Excerpt:

** START **

The Commission rejected this argument, as the benchmark interest rates used for the calculation of the benefit correspond to the average interest rate of all Turkish loans provided in a certain period of time and in a certain currency. This average included all types of creditworthiness.

(280)

This claim from Gumusdoga, that some export contingent loans were set at low interest rates due to their own specific conditions, was also made in the expiry review and rejected for the same reasons as above. Gumusdoga was unable to show that they received any export contingent loan at a low interest rate based on their credit rating, or based on negotiations with a bank.

(281)

The Commission considered that there is no link between the countervailability of a loan and the level of creditworthiness of a company. The benchmark interest rates were only used to determine the amount of the benefit deriving from the loans and not to determine whether a loan could be considered countervailable or not.

(282)

All the preferential financing schemes are therefore considered as countervailable subsidies.

4.12.1.   Calculation of the subsidy amount

(283)

In line with Article 6(b) of the basic Regulation, the benefit on preferential financing was calculated as the difference between the amount of interest paid and the amount that would be paid for a comparable commercial loan. As a benchmark, the Commission again applied the weighted average interest rate of commercial loans on the Turkish domestic market, based on data sourced from the TCMB (54). This is the same benchmark used in the original investigation, and all previous reviews. The Commission allocated the benefit related to the export credits on the export sales while the agricultural loans were allocated on the total sales.

(284)

Following disclosure Gumusdoga queried the methodology used for the attribution of benefit for export contingent loans. In the disclosure, the Commission allocated benefit as follows:

(a)

Export contingent loans reported as ‘not related to the product under review’ had no benefit allocated to the product under review.

(b)

Export contingent loans where there was no such report had all their benefit allocated to the export turnover of the product under review.

(285)

After disclosure Gumusdoga stated that all the loans coming under the heading (b) should in fact be allocated to total export turnover, as all these loans also were contingent on the export of other products. This claim relates to the same claim made by the same exporting producer in the expiry review Regulation (55), recital (92).

(286)

In the expiry review the Commission was able to allocate the benefit from some export contingent loans to total export turnover, where there was evidence supporting doing so (56). Given that some of these loans continued to be current in this review, the Commission was able to come to the same conclusion.

** END **

To be done: Reproduce everything in the excerpt on Turkish export loans from "This claim from" down to "with a bank.". Work from the excerpt on Turkish export loans and nothing else.

Data:
** START **

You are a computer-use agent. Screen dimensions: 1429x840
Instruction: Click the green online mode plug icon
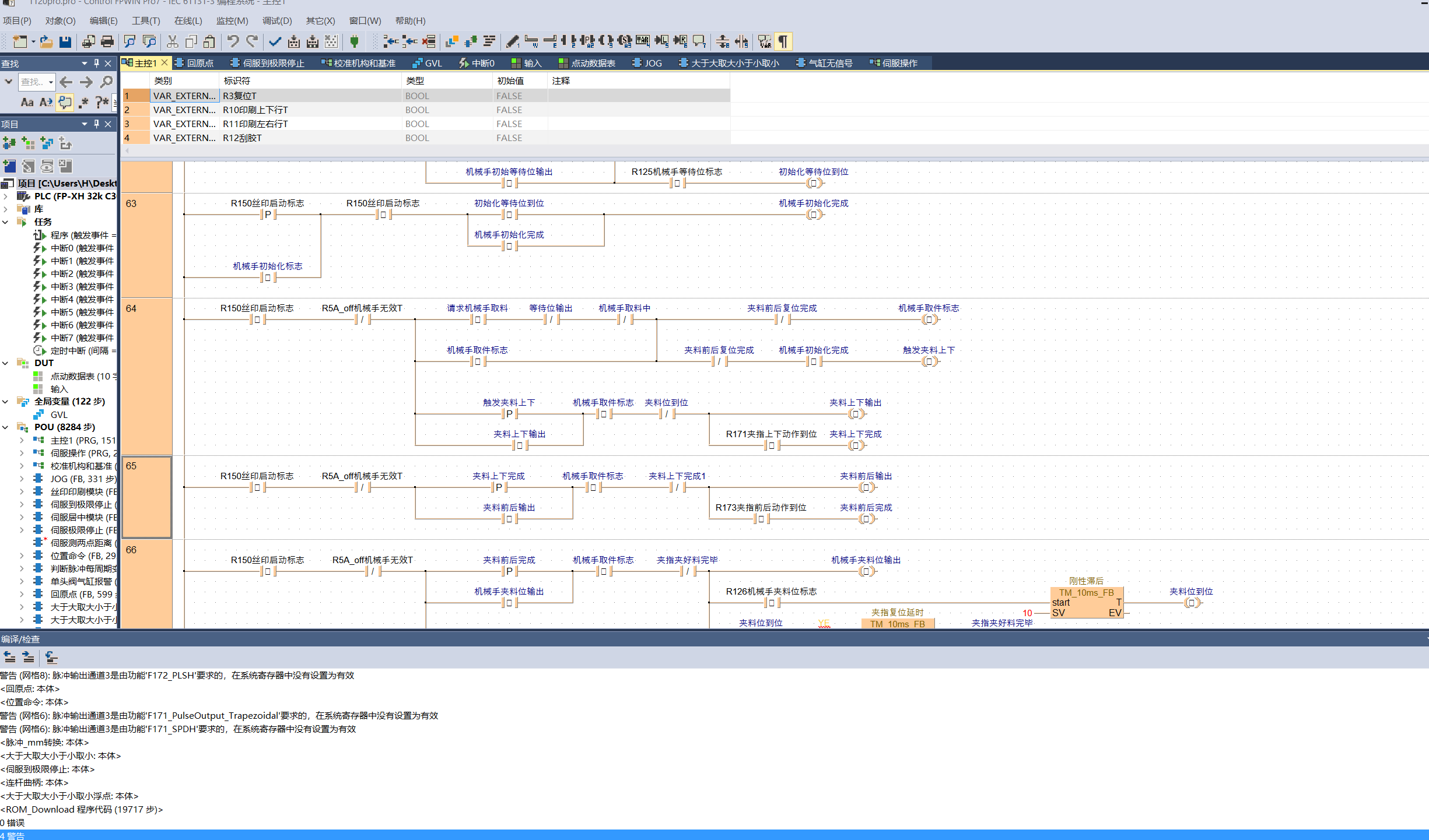[354, 41]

** END **

Task output:
This claim from Gumusdoga, that some export contingent loans were set at low interest rates due to their own specific conditions, was also made in the expiry review and rejected for the same reasons as above. Gumusdoga was unable to show that they received any export contingent loan at a low interest rate based on their credit rating, or based on negotiations with a bank.